Subject: [OM] Re: Figuring out depth of field with 4/3 adaptor
From: hiwayman@xxxxxxx (Walt Wayman)
Date: Mon, 28 Mar 2005 15:35:46 +0000
I knew when I started on this that I'd get both myself and everybody else 
confused.  I'm good at that, I guess.  Anyway, my final post on this subject:

Leaving out all the irrelevant bits, like that a 24mm lens on a half-frame 
camera has a FOV equivalent to a 48mm lens on a full-frame camera, the original 
question was whether or not the DOF scale on a 24mm lens still is accurate on a 
half-frame camera.

It is, absolutely and unequivocally.  The DOF scale is based on the size COC 
the lens manufacturer deemed sufficiently small to be considered "in focus" 
under normal circumstances.  The diameter of the COC will be the same no matter 
what format the lens projects an image onto.

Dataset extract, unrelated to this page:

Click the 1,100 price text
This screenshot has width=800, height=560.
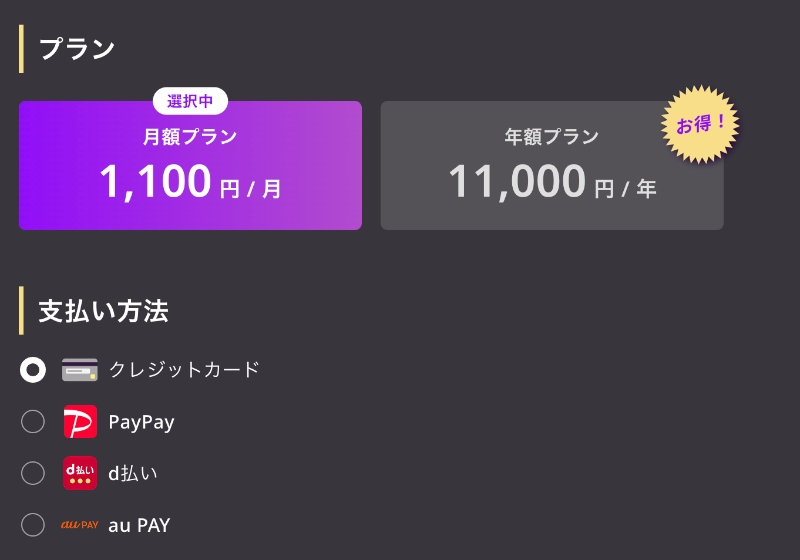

If both the half-frame and full-frame images are enlarged to the same degree, 
the COC will be identical.  I think the confusion has come in when some folks 
started talking about equal-size prints.  Well, duh!  To get equal size prints, 
you have to enlarge the half frame twice as much, which makes the COC twice as 
large.  Assuming both full and half-frame photographs taken from the same place 
and of the same scene and enlarged to the same degree, the half frame picture 
is going to be exactly like that little 4x5 in. patch in the middle of the 8x10 
in. print made from the full frame shot, with exactly the same DOF and COC.  
Blowing the half frame up to 8x10 naturally makes the picture fuzzier. 

Quoting from the National Geographic Photography Field Guide again, which I 
recommend everyone have a copy of: "The zone of acceptably sharp focus will 
seem more extensive in small prints than in enlargements.  A foreground object 
that appears sharp in a 4x6 print may look blurred in a 16x20 blowup and even 
in an 8x10 when you view the picture closely."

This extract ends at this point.